Estimation of Gaussian graphical model with multipartite blockwise latent structure • janine

Preliminaries

library(janine)
library(rggm)     # GGM data generation
library(igraph)
library(corrplot)

Generating Gaussian data from a Graphical Model with Multipartite SBM structure

We use the packages GREMLIN and rggm to draw hopefully realistic Gaussian multivariate data faithful to the graphical model of an underlying multipartite stochastic bloc model (MBM).
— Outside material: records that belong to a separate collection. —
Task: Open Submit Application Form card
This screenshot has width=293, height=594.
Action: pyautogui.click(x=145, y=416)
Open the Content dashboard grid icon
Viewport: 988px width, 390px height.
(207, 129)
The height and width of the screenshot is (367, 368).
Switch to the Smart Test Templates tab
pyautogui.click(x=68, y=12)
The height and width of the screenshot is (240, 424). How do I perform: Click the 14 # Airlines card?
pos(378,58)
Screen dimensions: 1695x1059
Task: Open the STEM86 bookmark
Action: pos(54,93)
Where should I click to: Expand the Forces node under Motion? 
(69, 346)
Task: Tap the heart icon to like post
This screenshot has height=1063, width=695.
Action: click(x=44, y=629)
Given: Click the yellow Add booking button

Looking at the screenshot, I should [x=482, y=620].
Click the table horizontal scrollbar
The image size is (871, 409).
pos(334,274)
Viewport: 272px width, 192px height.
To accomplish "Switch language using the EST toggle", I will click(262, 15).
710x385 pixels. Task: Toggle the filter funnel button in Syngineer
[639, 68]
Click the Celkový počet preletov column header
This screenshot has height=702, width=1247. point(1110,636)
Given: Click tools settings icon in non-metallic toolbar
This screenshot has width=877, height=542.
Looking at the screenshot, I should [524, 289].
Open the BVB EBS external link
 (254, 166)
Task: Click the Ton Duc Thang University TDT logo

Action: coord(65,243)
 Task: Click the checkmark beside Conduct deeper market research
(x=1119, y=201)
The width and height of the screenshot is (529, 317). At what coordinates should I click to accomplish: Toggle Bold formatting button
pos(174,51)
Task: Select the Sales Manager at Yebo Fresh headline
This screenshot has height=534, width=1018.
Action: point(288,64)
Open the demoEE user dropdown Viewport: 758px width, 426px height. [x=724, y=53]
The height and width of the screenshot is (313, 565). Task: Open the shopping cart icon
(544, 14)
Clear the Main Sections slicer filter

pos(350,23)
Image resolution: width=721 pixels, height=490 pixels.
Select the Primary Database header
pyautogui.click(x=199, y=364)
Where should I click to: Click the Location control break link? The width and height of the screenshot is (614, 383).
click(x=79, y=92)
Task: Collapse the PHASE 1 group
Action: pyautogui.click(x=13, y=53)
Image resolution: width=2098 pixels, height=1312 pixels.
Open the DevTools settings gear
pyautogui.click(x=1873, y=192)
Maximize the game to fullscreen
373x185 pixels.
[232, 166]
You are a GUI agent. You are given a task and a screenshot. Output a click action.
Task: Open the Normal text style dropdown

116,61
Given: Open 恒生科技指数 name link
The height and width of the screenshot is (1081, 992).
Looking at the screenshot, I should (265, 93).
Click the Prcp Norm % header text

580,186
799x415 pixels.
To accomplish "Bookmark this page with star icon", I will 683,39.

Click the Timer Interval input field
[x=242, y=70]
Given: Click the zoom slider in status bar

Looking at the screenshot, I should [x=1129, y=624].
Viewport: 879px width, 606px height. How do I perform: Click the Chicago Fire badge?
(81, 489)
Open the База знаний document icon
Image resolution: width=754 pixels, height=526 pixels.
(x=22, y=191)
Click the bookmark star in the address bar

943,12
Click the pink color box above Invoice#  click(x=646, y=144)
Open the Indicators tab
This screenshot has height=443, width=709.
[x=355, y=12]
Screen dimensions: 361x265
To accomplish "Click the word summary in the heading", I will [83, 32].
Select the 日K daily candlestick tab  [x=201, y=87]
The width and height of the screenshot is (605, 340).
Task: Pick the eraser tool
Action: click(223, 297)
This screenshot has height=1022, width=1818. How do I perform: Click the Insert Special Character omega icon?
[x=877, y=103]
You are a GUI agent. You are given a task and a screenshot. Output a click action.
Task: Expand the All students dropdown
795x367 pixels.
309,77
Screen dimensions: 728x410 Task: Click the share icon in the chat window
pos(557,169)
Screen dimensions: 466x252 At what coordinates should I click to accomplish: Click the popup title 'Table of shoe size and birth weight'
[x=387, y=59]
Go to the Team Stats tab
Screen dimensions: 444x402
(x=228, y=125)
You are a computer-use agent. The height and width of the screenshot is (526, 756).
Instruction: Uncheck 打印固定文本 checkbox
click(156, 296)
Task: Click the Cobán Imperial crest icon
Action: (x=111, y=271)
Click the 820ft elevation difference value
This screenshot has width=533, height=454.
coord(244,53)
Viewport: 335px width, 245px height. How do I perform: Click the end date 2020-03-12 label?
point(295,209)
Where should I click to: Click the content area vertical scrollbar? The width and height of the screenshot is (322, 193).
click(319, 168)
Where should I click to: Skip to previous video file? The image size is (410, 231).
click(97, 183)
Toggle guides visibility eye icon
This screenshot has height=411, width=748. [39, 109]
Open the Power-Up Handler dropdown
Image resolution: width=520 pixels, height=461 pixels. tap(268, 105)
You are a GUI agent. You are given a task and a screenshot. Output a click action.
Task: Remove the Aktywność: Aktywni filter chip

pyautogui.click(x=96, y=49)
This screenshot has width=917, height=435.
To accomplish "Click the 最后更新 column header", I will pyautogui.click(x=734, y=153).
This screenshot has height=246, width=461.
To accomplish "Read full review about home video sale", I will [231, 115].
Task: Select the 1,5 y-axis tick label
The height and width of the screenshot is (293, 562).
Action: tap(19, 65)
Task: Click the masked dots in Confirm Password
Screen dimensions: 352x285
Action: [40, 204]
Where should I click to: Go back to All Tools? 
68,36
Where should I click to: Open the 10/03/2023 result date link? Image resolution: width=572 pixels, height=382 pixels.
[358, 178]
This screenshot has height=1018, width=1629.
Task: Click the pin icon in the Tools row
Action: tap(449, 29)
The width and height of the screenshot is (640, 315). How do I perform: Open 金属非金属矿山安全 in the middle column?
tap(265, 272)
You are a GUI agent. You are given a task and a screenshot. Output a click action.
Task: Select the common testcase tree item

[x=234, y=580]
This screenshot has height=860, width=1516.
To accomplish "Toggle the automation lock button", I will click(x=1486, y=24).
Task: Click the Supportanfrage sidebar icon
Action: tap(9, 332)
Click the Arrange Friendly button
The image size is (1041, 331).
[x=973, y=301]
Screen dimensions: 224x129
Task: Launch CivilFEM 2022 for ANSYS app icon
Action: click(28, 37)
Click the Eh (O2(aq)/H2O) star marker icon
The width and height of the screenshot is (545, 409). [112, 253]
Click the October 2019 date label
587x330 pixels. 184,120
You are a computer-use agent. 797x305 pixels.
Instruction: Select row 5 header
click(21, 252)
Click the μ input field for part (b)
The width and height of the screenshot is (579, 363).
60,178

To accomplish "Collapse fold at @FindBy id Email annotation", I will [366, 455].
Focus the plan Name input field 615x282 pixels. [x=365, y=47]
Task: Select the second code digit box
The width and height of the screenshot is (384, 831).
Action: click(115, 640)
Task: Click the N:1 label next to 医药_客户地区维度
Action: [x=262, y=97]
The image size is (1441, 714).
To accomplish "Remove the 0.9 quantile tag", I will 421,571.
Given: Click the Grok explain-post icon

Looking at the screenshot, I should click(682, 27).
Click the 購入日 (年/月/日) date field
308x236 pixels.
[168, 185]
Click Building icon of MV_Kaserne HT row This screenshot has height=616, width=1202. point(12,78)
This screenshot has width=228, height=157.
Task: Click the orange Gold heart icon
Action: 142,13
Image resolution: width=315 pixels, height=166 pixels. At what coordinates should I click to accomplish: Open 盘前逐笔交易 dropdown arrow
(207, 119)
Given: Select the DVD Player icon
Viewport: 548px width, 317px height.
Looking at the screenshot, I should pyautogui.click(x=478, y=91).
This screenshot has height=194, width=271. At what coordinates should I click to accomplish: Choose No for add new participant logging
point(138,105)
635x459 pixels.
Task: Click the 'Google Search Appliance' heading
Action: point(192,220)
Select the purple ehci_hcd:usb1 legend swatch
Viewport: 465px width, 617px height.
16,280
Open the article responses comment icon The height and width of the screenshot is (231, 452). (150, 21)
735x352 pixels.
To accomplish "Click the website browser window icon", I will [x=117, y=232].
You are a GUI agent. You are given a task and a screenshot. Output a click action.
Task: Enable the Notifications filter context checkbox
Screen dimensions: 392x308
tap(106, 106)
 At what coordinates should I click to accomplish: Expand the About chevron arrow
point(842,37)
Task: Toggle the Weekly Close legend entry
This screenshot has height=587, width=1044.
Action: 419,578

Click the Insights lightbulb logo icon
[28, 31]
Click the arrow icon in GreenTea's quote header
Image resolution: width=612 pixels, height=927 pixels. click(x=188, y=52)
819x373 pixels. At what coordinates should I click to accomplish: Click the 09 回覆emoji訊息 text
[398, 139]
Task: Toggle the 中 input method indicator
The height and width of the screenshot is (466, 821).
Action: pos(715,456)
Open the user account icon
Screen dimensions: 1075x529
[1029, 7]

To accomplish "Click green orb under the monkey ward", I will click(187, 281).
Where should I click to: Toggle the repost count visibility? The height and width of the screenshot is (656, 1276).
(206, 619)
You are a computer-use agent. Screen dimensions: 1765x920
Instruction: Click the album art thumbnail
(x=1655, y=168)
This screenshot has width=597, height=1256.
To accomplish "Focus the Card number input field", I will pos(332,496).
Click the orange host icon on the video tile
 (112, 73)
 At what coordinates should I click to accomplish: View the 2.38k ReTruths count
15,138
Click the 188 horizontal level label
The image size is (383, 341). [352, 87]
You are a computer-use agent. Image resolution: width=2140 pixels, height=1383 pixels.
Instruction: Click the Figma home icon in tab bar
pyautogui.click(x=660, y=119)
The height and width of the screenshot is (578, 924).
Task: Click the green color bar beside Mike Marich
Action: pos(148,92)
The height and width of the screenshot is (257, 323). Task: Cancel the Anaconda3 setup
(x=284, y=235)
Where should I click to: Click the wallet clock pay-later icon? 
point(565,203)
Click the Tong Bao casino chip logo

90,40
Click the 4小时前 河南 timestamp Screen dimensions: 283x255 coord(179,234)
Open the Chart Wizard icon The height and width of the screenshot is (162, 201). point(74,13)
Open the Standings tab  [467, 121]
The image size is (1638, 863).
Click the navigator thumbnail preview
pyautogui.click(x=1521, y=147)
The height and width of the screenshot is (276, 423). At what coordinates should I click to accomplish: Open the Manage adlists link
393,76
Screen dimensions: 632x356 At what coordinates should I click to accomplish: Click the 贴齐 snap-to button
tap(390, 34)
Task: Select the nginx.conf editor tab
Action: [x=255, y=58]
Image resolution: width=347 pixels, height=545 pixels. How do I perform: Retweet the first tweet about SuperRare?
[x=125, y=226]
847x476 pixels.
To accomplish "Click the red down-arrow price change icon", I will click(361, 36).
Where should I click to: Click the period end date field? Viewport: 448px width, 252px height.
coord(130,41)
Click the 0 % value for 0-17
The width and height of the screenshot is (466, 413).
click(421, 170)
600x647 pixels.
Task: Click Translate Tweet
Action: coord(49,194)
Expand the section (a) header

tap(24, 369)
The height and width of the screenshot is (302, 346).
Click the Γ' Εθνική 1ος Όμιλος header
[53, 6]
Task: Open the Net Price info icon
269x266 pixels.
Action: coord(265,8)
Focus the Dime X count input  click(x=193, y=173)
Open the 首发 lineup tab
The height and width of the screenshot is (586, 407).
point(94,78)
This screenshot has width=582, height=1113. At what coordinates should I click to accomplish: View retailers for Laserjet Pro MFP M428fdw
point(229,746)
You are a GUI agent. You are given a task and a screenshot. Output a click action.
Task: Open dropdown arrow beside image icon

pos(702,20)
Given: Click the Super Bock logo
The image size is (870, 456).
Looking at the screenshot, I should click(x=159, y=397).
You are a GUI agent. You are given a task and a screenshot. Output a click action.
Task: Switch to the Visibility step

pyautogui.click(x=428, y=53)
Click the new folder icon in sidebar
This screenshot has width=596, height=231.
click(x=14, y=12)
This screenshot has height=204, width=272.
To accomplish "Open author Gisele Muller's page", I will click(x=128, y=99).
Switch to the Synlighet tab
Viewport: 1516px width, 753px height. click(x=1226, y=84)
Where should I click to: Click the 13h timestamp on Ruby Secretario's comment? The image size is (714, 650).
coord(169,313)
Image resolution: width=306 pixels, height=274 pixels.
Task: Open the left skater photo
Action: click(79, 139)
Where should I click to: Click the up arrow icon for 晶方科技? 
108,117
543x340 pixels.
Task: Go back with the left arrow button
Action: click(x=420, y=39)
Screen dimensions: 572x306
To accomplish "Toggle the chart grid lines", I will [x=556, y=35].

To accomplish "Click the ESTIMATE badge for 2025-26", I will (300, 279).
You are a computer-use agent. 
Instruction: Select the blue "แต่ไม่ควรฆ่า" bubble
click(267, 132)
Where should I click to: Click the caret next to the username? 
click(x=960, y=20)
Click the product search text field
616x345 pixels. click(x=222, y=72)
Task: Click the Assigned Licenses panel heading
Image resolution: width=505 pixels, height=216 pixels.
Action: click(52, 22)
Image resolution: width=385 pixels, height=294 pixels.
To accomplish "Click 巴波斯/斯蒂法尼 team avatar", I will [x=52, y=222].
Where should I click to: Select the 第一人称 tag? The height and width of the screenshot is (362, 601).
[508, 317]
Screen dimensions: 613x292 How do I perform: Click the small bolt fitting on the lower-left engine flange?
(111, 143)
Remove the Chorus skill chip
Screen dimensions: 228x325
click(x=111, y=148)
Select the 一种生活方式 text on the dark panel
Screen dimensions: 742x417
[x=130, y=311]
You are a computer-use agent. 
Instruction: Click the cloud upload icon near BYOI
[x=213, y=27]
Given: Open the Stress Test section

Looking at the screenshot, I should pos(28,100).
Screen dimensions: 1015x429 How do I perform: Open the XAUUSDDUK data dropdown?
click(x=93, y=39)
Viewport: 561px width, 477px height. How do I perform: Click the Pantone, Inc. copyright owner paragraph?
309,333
We first set some parameters to define an MBM with two partition:

## Two partition of nodes
v_nNodes  <- c(60, 40)

## Proporitions of blocks in each partition
v_blockProp <- list(c(1/3, 1/3, 1/3), c(.6,.4))  # group proportions
v_nBlocks <- c(3, 2)

## Multipartite architecture  
## - adjacency matrices for the "intra" interactions: c(1,1), c(2,2)
## - 1 incidence matrice for the "intra" interactions: c(1,2)
architecture <- rbind(c(1,1), c(1,2), c(2,2))
interactions <- c("adj", "inc", "adj")

## The probabilities of connection are defined inter and intra partitions
p11 <- diag(.4, v_nBlocks[[1]]) + 0.01 # connectivity matrix: affiliation network
p22 <- diag(.4, v_nBlocks[[2]]) + 0.01 # connectivity matrix: affiliation network
p12 <- matrix(0.01, v_nBlocks[[1]], v_nBlocks[[2]])
p12[1, 1] <- p12[3, 2] <- .2
connectParam <- rbind(cbind(p11, p12), cbind(t(p12), p22))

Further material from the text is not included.